Figure 5.

β-cell proliferation is stimulated by infiltrating lymphocytes via soluble factors. A: Experimental strategy showing total splenocytes (DM or pre-DM) or depleted splenocytes (diabetic mice), cocultured with 5–6-week-old NOD.RAG1^−/− mouse islets (150 islets/condition) for 48 h in 5 mmol/L glucose in the presence or absence of transwell inserts. B: Linear regression of insulitis score and BrdU⁺ β-cells in single pancreatic islets harvested from NOD.RAG1^−/− mice transferred with total diabetic splenocytes.

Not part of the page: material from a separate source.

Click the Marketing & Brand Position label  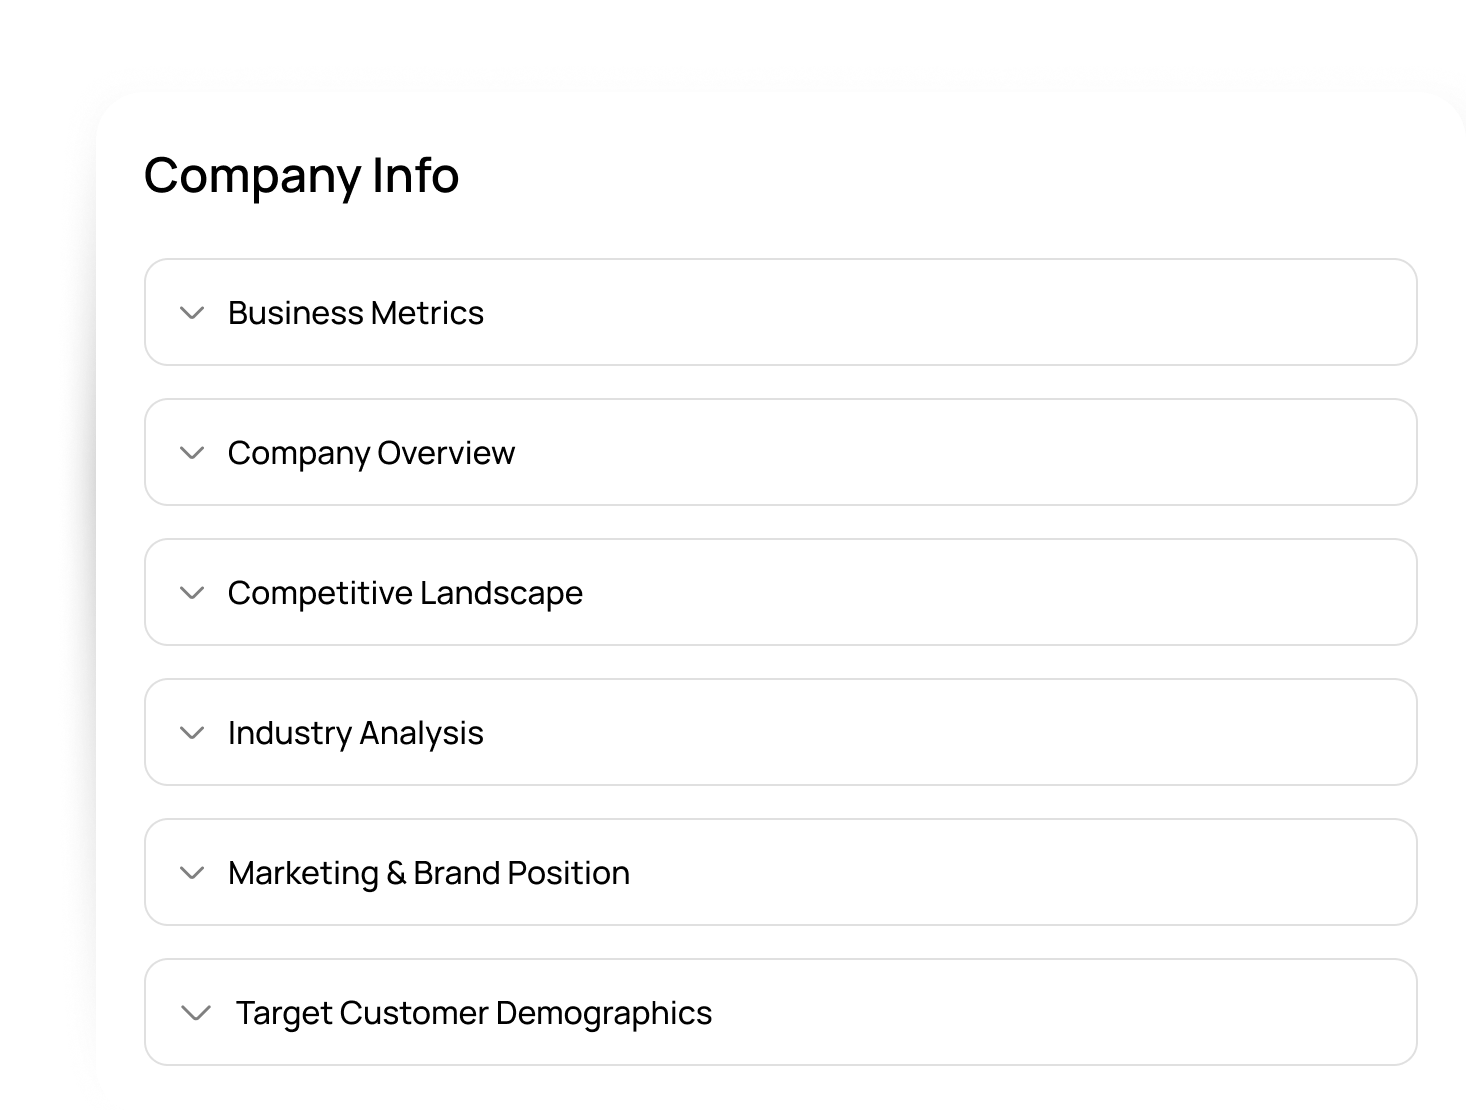pos(429,873)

Each square represents a single islet out of 120 analyzed islets. r = 0.80; P < 0.001. C: Representing pancreatic sections derived from total splenocyte– or STZ-injected mice used for determining the ratio between infiltrating immune cells vs. insulin⁺ β-cells. Islets are indicated by dotted lines in the right panel. The area of infiltration is shown around the islet in the left panels. β-cell proliferation in agar-embedded NOD.RAG1^−/− islets cocultured with total splenocytes from DM or pre-DM at a ratio of 1:1, 1:2, 1:5, or 1:10 or without splenocytes in the presence (D) or absence (E) of transwell inserts (n = 3–4). *P < 0.05; **P < 0.01 (Student t test). F: Quantification of proliferating β-cells in pancreatic islets cocultured with total (DM or pre-DM), negatively, or positively selected DM splenocytes at 1:1 or 1:10 ratio with transwell conditions (n = 3–6 for each condition). *P < 0.05; **P < 0.01; ***P < 0.001 (Student t test). Data are expressed as means ± SEM. ND, not detected; O/N, overnight; Spl, splenocyte.